→ **TO DO**:
Please return every line below that contains the string "computer".

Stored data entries

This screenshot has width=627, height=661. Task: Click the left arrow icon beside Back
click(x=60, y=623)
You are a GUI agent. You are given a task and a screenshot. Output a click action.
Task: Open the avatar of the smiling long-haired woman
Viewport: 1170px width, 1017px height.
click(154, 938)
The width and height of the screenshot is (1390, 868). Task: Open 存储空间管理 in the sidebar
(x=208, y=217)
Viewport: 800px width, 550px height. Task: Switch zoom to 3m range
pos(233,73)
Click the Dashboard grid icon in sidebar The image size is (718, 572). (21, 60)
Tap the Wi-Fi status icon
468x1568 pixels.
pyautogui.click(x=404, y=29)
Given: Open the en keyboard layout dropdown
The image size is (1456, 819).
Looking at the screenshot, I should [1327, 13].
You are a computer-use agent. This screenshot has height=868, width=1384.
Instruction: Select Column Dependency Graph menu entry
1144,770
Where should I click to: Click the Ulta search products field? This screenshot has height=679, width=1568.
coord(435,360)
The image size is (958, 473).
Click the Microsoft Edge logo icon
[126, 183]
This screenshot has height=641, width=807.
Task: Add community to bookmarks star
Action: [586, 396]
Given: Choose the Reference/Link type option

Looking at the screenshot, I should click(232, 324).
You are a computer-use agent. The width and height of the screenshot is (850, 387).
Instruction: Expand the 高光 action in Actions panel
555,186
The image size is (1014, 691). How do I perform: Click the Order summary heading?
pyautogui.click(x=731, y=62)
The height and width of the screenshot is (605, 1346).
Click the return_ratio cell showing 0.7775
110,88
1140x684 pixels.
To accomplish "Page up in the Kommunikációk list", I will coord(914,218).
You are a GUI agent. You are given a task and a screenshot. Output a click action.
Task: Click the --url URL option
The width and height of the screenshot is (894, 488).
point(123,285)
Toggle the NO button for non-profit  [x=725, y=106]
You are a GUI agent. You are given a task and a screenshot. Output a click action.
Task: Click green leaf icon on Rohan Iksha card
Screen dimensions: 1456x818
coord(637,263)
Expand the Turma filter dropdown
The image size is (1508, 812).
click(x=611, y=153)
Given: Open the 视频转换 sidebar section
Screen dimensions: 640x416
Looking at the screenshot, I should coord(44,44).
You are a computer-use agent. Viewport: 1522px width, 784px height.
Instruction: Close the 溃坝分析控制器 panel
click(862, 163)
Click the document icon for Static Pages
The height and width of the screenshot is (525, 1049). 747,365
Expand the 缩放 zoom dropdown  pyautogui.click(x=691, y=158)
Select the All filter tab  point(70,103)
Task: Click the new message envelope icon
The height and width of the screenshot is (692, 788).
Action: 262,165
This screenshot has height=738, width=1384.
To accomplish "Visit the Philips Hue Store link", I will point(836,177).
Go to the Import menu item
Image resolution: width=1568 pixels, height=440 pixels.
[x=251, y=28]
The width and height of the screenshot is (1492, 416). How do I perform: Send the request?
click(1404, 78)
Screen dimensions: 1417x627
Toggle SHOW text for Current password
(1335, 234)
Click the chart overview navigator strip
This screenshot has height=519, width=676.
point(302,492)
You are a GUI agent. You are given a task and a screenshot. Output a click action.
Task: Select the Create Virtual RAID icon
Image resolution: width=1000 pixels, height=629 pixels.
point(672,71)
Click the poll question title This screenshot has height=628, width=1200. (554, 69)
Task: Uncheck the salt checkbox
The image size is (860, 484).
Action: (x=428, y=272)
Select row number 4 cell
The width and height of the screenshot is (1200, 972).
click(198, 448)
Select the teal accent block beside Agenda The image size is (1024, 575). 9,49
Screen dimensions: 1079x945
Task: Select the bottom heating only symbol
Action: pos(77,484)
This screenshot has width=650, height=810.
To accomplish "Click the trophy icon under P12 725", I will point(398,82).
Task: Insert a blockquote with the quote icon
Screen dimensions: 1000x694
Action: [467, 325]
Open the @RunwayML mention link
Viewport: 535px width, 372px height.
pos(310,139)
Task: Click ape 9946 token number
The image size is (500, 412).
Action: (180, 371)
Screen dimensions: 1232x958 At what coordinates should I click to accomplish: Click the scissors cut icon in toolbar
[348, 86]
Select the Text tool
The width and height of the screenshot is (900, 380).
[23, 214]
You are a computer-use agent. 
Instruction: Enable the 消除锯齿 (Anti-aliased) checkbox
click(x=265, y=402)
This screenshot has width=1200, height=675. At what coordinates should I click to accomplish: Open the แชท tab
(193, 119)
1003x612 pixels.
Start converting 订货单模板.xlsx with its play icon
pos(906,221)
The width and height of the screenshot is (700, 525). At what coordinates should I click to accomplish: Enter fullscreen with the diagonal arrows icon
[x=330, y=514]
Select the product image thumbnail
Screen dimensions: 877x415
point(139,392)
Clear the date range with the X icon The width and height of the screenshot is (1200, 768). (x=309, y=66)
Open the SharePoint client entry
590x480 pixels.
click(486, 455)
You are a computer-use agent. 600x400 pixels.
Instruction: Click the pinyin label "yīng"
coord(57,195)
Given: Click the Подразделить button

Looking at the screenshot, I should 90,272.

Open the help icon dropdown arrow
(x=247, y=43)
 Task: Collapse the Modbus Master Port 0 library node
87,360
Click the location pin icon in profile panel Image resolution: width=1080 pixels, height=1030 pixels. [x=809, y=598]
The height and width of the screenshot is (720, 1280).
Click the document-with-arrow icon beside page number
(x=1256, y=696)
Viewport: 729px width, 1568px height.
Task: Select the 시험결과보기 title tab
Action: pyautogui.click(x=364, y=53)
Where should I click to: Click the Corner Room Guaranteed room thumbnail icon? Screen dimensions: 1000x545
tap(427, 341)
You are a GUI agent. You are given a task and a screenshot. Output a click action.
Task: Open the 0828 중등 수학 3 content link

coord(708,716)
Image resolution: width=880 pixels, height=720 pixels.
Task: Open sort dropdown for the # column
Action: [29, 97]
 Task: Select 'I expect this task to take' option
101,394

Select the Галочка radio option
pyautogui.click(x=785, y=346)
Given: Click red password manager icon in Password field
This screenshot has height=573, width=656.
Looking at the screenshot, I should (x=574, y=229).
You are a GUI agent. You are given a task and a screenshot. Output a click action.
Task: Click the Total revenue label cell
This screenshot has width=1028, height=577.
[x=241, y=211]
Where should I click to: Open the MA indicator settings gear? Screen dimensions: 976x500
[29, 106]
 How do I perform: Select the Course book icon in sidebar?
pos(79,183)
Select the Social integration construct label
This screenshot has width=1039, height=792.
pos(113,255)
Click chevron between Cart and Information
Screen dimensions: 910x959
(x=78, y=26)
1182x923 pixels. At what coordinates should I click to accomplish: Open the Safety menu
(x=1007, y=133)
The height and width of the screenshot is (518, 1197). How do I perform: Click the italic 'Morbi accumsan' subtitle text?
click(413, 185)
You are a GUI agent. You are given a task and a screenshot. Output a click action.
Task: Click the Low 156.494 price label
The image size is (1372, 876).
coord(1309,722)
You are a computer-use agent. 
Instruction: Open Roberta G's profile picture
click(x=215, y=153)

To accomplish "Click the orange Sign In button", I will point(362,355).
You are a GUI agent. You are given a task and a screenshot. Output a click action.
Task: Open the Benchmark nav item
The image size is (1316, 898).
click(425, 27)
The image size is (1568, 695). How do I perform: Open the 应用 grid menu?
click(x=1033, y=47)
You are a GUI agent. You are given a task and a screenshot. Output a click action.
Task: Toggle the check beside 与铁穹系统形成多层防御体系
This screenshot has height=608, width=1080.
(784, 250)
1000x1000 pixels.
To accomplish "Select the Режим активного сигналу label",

→ **REPLY**:
You are a computer-use agent. This screenshot has height=868, width=1384.
You are a computer-use agent. The width and height of the screenshot is (850, 387).
You are a computer-use agent. Viewport: 1522px width, 784px height.
You are a computer-use agent. 
You are a computer-use agent. 600x400 pixels.
You are a computer-use agent. 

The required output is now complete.